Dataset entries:
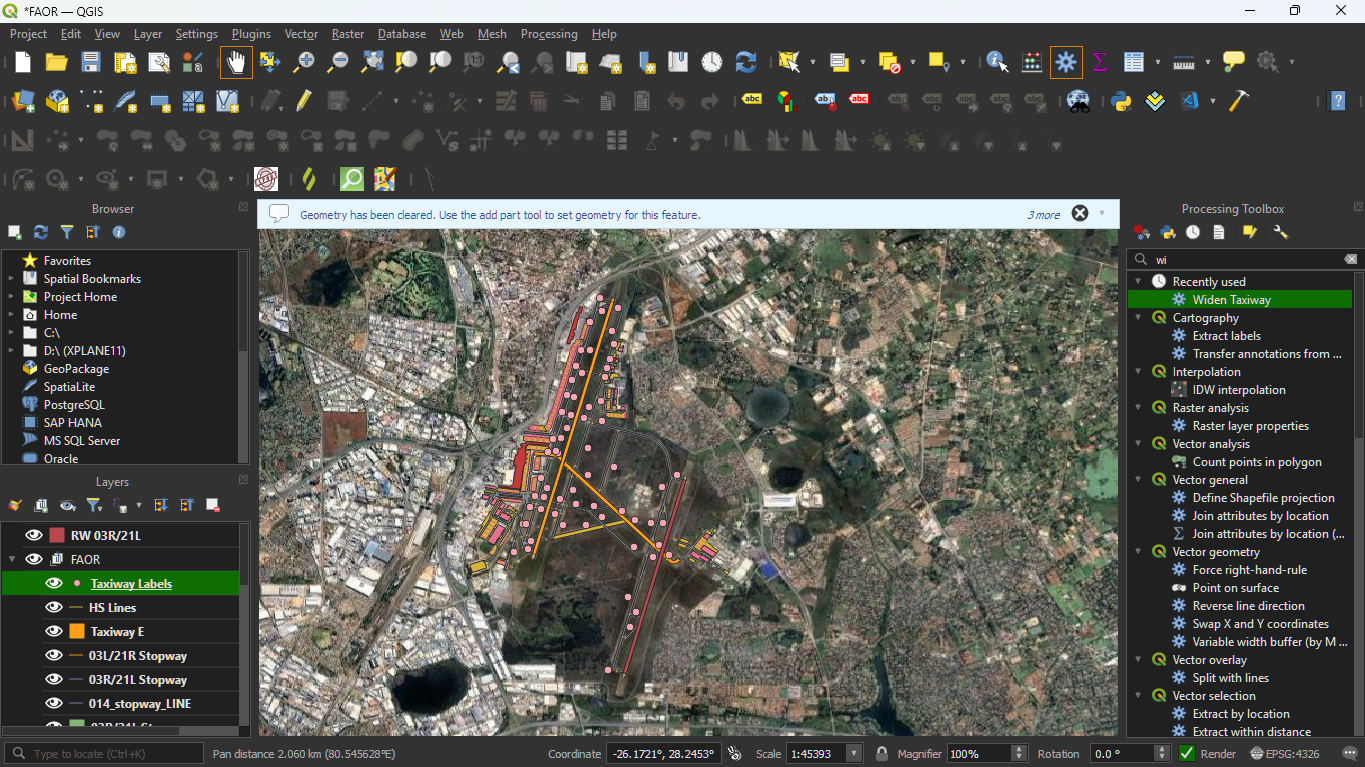Hide the Taxiway Labels layer
The height and width of the screenshot is (767, 1365).
click(x=53, y=584)
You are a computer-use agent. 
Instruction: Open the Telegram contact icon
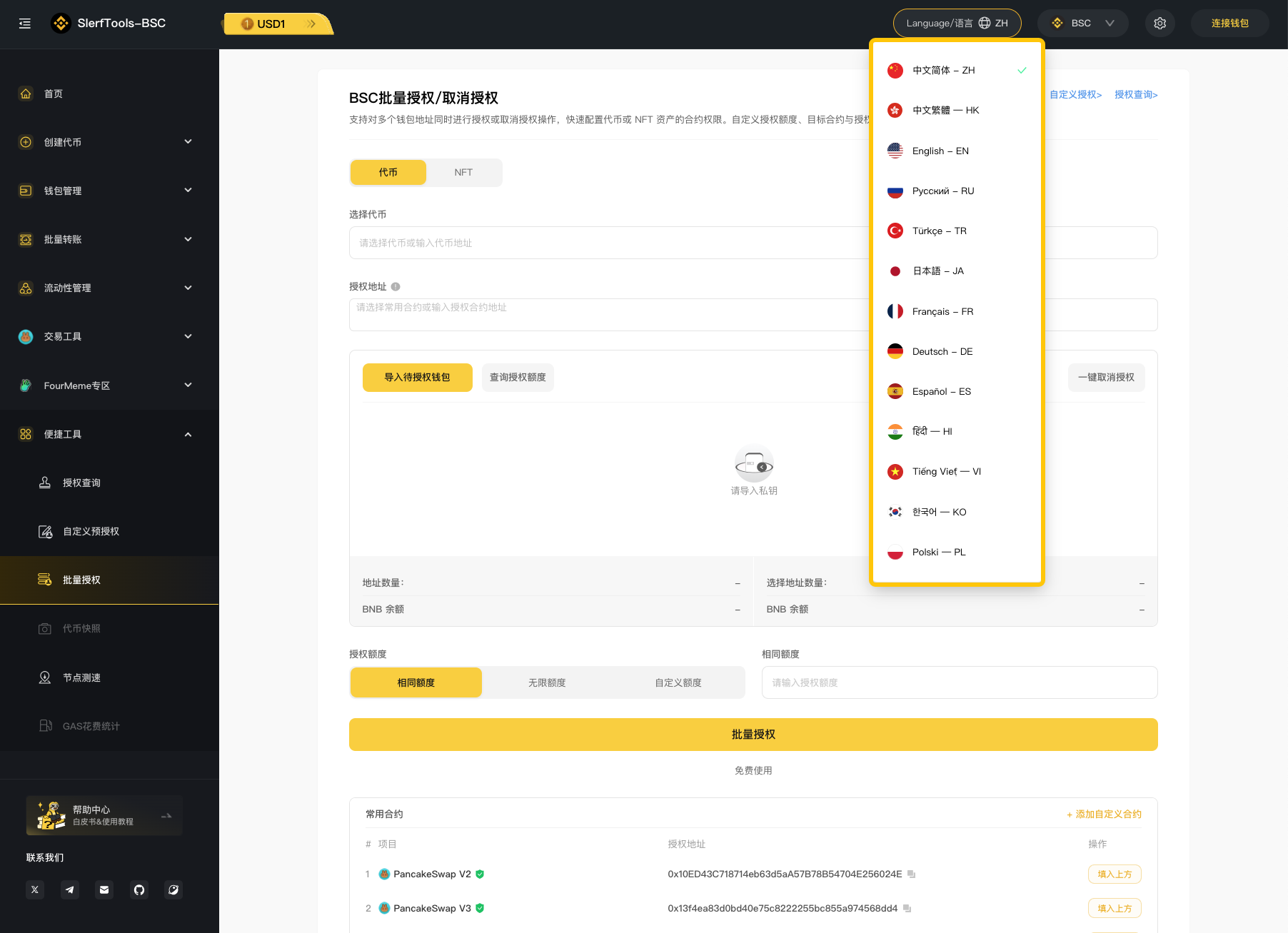(x=69, y=889)
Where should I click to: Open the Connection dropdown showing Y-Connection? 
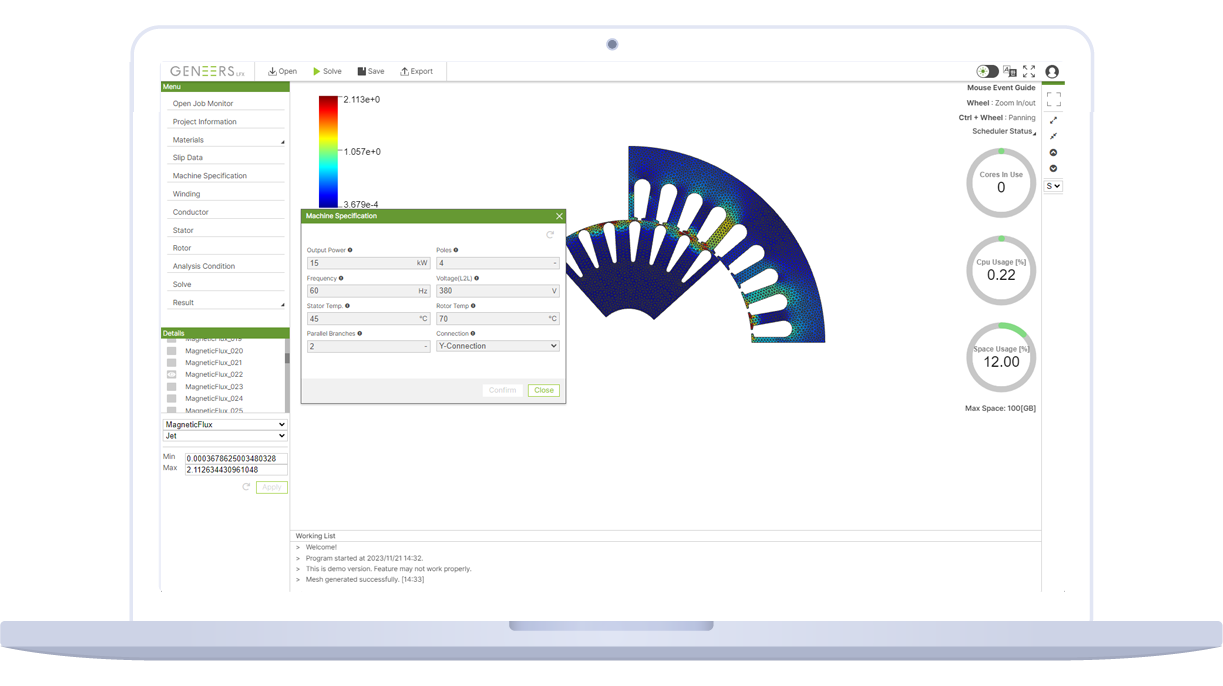coord(497,346)

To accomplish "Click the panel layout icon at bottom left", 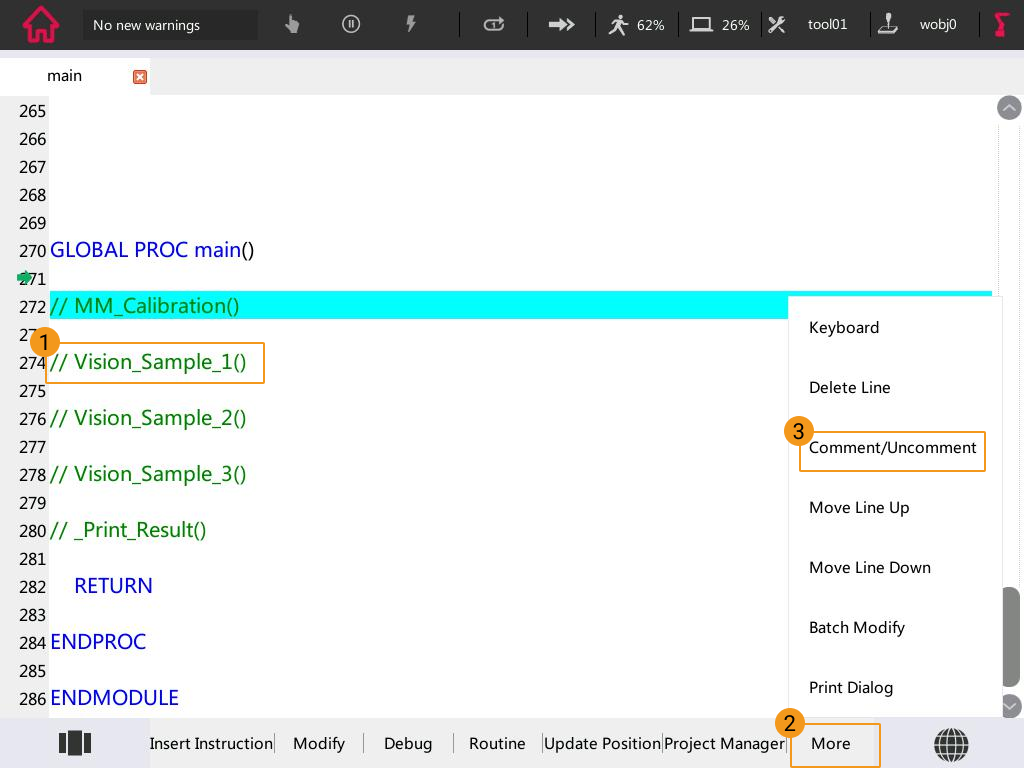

Written task:
Turn the dataset entries above into a numbered list, one line per item, skipping blank lines. Leave out the pictures.

Answer to the task:
1. Hide the Taxiway Labels layer
2. The height and width of the screenshot is (767, 1365).
3. click(x=53, y=584)
4. You are a computer-use agent. 
5. Instruction: Open the Telegram contact icon
6. (x=69, y=889)
7. Where should I click to: Open the Connection dropdown showing Y-Connection? 
8. coord(497,346)
9. To accomplish "Click the panel layout icon at bottom left", 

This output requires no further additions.